In and around the surrounding area
Remarkable, that nearly two hundred years ago and a mere pleasant walk along the shores of Ullswater from Patterdale, Dorothy and William Wordsworth saw the daffodils from which William drew inspiration for what must be one of the best known verses of the English language.
Nestled between two mountain ranges the isolated, slate-grey village of Patterdale can only be reached by Kirkstone Pass to the south or alongside Ullswater to the North. Legend has it that in the 15th century St. Patrick, having been marooned on Duddon Sands, walked 30 miles overland to this valley and gave Patterdale it’s ancient name of St. Patrick’s dale. True or not, there is a well dedicated to the saint by the roadside at Glenridding and the pretty village church was built and named St. Patrick’s in 1853.

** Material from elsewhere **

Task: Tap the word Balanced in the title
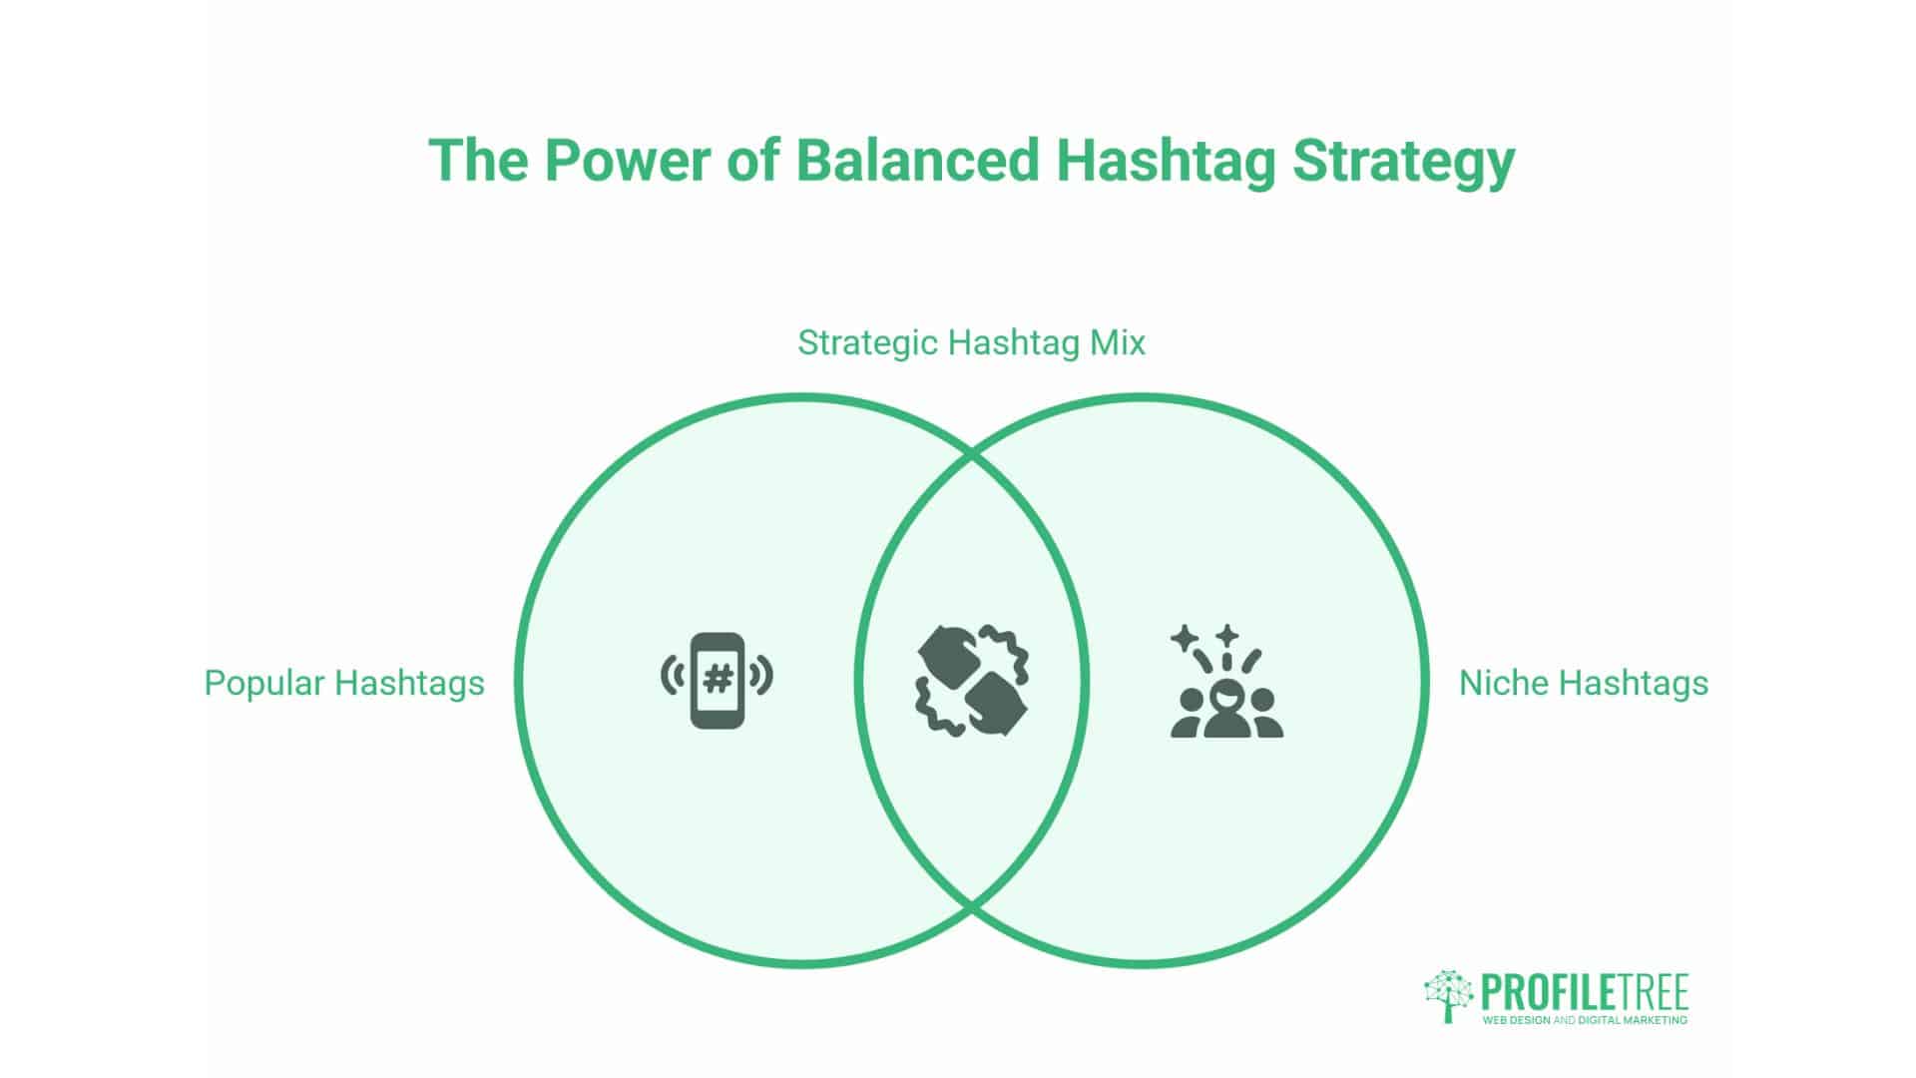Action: point(917,160)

Remote though it may be, crowds of visitors dating back to the Victorians have always been drawn to the mountains.
The Wordsworths were influential visitors and regular guests at Side Farm. When Patterdale Hall was built in 1796 for John Mounsey, the so-called ‘King of Patterdale’ and a reputed miser, Dorothy disliked the colour of the exterior and so it was changed.
Wordsworth Cottage at Rooking was bought as a gift for William by Lord Lowther in 1806. The poet was not impressed by the high price paid for the property and apparently because of this abandoned plans to develop, instead selling to a local resident in 1834.
Current day Patterdale is little changed and is still made up of only a handful of cottages, The White Lion Pub, The Patterdale Hotel, a post-office, village school, the firestation and the church.
One addition is the YMCA at the southern end of the village and grand Patterdale Hall is today much extended as the YMCA outdoor activity centre.
What will always remain the same is the outstanding beauty of the surrounding fells and dales and for as long as the track along Striding Edge to Helvellyn begins in the village then Patterdale will remain firmly on the map.